The Summer That Melted Everything

“They’re more than slaps you give me, Momma.” Dresden began pulling the roses off herself. “You don’t remember because you drink more than you should.”


As Alvernine stared at the bruises, she dropped the one rose she held. It landed on the ground like a wadded-up tissue. She blinked over and over again. A robot malfunctioning and desperately trying to get her system back to its perfect way.

“You’ve hurt me, Momma. You’ve hurt me and—”

“No.” Alvernine spun around, her hands up to her neck and its choker, like a pearl noose. “I would never hurt you.”

“But you did.” Sal was loud and bold. Unafraid, as she slowly turned to him and his accusation.

When she slapped his cheek, he neither frowned nor retaliated. He merely turned his face up toward hers as if silent hurt was the loudest scream in the world.

She raised her hand again, but Dresden quickly stepped in and took the slap for him.

“You still believe you’ve never hurt me, Momma?”

Alvernine lowered her hand to her stomach like she was sick. She was a woman coming undone, one perfection at a time.

“Come on, Sal.” Dresden grabbed his hand, and together they turned toward the hill behind the house.

“Where are you going?” There was a tinge in Alvernine’s voice. Helpless, frightened even. A hard dose of reality she’d been given. A real bang, and I almost felt sorry for her. “Baby, come back.”

They were running away from her, though Dresden had difficulty with the leg, they were still running faster than Alvernine as she chased, all the while screaming for her baby to come back. Her arms stretched toward them. Her heels something she went down by. Landing on the side of her face. Her lipstick, an awful smear out to her cheek. Her knees two pink things as she rolled onto her back and held herself at the ears, maybe only to check the jewels dangling there.

Her crying had made her mascara look like a whole herd running from her eyes. Rhinoceros wires stretching down her face. Over the blush and freckles, which were small unlit things. Not like the freckles of her daughter. Her daughter who had stopped running when she heard her mother’s falling cry.

Dresden would have returned to her mother, had Sal not gently squeezed her hand and whispered something in her ear. Whatever he said made Dresden turn from her mother.
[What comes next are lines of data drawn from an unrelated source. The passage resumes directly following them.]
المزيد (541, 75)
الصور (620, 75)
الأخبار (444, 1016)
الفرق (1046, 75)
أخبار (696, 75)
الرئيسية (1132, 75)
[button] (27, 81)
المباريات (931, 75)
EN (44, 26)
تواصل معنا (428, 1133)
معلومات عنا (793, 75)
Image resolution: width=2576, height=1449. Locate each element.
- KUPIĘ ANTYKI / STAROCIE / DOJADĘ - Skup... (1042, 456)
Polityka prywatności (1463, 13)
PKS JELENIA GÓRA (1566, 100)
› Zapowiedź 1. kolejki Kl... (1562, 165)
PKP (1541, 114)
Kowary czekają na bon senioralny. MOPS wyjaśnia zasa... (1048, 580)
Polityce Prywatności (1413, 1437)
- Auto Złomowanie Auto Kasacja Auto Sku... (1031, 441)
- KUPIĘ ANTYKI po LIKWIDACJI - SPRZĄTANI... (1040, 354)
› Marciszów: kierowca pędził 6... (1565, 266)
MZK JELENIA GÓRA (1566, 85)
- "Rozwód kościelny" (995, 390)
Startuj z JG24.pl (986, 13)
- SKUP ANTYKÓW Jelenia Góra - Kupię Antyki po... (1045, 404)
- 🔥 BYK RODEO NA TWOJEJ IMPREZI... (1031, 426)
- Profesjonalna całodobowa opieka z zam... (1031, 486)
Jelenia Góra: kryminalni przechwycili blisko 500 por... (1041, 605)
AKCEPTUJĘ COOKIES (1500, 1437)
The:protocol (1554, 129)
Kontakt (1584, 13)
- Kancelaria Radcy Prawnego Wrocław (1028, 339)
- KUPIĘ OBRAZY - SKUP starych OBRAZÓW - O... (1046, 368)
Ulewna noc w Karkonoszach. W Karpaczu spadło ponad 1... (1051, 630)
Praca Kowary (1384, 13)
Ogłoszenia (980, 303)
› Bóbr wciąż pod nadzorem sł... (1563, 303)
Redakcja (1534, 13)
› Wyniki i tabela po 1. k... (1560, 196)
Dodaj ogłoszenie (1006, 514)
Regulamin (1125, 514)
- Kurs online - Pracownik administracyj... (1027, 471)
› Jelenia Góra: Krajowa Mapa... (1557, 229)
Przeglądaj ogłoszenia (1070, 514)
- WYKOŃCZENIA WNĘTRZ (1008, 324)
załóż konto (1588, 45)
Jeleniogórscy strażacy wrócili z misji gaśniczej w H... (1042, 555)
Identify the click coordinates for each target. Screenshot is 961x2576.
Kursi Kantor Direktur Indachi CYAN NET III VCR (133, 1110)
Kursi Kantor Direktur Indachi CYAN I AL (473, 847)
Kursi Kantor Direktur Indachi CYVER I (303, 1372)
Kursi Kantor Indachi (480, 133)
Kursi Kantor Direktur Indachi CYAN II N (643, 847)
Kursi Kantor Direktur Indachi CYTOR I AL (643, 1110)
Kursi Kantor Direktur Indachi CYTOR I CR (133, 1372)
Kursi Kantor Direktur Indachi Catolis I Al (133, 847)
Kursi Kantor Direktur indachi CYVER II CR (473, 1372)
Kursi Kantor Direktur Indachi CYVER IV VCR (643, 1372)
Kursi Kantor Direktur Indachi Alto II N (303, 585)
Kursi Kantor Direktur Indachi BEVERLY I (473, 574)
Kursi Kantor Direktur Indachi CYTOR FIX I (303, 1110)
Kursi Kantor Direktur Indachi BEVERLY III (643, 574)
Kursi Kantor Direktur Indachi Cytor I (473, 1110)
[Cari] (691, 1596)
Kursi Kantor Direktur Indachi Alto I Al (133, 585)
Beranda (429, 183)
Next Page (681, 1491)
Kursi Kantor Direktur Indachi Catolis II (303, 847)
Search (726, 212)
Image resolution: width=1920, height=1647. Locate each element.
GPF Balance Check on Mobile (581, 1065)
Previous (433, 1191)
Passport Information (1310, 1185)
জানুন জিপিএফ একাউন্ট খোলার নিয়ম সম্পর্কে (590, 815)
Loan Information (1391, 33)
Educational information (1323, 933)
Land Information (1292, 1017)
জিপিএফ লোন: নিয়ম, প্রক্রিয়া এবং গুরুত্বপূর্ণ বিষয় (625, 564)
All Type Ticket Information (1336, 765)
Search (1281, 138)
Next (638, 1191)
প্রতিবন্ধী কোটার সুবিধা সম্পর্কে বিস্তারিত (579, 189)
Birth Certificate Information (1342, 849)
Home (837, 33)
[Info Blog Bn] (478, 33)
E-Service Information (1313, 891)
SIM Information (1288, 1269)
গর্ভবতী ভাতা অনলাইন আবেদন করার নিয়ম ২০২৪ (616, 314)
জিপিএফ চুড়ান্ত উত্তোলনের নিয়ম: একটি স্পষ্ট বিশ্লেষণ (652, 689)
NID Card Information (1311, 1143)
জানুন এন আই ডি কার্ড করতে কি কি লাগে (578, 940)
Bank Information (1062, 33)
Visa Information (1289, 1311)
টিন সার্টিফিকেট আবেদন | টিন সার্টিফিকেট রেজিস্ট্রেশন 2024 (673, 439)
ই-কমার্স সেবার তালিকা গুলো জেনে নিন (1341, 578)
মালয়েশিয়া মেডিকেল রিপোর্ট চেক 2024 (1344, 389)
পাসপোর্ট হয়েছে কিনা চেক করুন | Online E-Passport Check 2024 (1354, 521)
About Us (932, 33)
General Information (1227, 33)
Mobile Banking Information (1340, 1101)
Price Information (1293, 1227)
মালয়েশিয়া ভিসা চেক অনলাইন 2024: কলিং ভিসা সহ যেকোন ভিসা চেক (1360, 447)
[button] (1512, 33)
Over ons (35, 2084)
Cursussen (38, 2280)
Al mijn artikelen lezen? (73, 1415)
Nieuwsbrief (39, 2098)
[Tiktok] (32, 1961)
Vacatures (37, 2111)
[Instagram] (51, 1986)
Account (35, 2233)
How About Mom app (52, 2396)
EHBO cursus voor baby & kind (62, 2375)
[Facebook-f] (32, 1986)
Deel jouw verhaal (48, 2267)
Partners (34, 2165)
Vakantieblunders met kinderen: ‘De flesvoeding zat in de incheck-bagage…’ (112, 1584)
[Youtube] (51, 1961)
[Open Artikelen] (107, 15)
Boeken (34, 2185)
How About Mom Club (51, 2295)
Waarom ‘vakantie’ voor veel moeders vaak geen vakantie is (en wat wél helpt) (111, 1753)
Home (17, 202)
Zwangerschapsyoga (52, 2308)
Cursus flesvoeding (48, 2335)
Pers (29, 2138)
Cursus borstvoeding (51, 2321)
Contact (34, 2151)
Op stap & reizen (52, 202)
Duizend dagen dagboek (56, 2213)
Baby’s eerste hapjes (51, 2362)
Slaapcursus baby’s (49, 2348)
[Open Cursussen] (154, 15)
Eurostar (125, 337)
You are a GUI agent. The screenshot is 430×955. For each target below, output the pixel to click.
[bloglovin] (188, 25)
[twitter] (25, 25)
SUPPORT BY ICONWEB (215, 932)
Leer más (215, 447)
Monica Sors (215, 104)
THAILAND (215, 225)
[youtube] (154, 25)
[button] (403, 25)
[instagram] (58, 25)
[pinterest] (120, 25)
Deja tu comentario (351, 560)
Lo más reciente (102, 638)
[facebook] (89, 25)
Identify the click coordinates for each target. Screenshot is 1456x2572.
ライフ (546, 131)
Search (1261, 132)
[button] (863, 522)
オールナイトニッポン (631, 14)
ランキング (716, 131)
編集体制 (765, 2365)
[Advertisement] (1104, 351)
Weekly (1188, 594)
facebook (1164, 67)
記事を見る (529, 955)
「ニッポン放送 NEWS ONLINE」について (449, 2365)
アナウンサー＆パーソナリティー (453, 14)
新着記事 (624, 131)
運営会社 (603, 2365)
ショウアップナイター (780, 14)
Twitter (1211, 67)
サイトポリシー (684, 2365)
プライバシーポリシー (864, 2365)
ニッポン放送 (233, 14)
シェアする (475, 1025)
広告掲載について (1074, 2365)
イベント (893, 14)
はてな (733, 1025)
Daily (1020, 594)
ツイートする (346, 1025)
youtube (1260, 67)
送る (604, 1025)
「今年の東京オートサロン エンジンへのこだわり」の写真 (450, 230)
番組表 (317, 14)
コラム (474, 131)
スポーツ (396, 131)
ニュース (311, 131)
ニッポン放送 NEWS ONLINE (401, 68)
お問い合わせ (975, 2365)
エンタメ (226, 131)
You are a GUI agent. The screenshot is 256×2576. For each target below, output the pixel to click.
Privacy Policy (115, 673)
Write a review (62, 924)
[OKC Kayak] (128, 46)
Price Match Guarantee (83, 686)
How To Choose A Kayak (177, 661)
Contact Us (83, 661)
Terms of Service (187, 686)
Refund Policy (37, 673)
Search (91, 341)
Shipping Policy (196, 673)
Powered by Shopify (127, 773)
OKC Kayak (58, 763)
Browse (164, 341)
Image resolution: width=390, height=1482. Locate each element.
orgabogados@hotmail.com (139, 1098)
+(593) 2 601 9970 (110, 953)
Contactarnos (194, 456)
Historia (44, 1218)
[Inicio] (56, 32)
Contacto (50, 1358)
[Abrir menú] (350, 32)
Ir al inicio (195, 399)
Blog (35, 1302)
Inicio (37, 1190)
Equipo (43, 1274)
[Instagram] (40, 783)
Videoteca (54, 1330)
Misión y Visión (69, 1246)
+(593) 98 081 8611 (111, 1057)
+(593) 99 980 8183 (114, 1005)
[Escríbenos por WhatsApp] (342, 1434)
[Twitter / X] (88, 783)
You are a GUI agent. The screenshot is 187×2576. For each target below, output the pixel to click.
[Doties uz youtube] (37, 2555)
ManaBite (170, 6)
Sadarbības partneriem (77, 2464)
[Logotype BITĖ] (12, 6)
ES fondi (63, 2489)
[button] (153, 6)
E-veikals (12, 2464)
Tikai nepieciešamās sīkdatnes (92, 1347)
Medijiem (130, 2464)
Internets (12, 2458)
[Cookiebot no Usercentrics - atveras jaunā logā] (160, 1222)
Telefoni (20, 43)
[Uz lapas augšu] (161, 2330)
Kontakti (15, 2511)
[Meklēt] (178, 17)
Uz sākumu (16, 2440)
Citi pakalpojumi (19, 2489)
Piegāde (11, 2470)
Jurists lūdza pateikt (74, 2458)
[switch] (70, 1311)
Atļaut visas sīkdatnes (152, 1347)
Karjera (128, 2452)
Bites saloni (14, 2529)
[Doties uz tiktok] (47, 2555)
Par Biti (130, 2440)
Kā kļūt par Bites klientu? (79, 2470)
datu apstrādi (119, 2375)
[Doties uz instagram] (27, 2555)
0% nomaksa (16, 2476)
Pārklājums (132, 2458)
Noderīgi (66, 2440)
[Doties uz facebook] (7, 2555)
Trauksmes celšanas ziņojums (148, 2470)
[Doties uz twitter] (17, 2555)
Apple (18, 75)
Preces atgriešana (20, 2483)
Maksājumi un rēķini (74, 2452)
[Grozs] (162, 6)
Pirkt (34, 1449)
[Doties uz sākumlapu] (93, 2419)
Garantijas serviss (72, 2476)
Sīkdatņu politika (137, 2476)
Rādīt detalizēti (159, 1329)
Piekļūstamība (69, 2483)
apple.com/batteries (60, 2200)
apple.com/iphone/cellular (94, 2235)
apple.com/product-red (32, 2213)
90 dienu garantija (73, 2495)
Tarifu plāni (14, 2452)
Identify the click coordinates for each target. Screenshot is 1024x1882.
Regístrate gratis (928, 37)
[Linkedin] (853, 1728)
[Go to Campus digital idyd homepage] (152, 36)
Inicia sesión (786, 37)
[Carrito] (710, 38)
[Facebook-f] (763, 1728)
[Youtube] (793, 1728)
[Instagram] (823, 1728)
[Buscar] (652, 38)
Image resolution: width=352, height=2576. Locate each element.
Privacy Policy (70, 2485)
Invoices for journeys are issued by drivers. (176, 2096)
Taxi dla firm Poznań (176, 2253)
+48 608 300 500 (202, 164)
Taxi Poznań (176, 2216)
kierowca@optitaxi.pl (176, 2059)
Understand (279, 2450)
Alvernine sat up, but did not stand. She merely continued to reach from her fallen spot, crying out to Dresden, to her baby to just come back to her. Dresden buried her face in Sal’s shoulder.

Having been left behind at the pool, I slowly walked past Alvernine.

“You.” She pointed that perfect nail at me. “I know you. You’re the lawyer’s boy. Your father will hear of this.”

She shook her finger before dropping it back to her trembling lap as I stood over her.

“What?” She sniffled. “What do you want?”

“I just wanna give you a rose, ma’am.”

My hand stung after, but I knew her cheek did even more. I wiped the smears of her mascara and tears from my palm onto my shorts. It felt strange to hit a woman like that, but how can you regret bruising the bully?

I left her there, sobbing into her hands as I ran to catch up to Sal and Dresden, who had stood there watching me slap Alvernine. Sal patted me on the back and said I did a good thing, but as I looked at Dresden, I knew she didn’t think so.

“That was my mother, Fielding.”

“I did it for you. Don’t you know that, Dresden?”

“Yes, I know. But I still wish you hadn’t.”

I think she was about to go to Alvernine, maybe hold her cheek, but she just looked at me and one last time back at her mother, before the three of us ran up the hill.

Together we helped Dresden manage the climb with her leg, and all kept pace until the high land flattened out into a long meadow that we crossed to the dense woods of another hill, which came out on the other side to a fenced pasture belonging to three horses.

There in the pasture, Sal and Dresden removed the last of the roses from each other.

“I like you better without the roses. You know that, don’t you, Sal? That I want you just the way you are.”

He held her cheek, his thumb lightly brushing over her lips as he whispered in her ear, “I’ll be the black boy. You’ll be the white girl. And the world will say no. But we’ll just say yes, and be the only eternity that matters.”





20

Did I request thee, Maker, from my clay

To mould me Man?

—MILTON, PARADISE LOST 10:743–744

WE STAYED IN that pasture with the horses long after sundown, doing what three people in a horse pasture do, think about what brought them there.

Funny enough, I thought of Elohim. I suppose because of the night sky above me, so like the one I had lain with him under the previous summer. We were there on his roof ending the day of work, which had been removing the nests of chimney swifts in his stacks.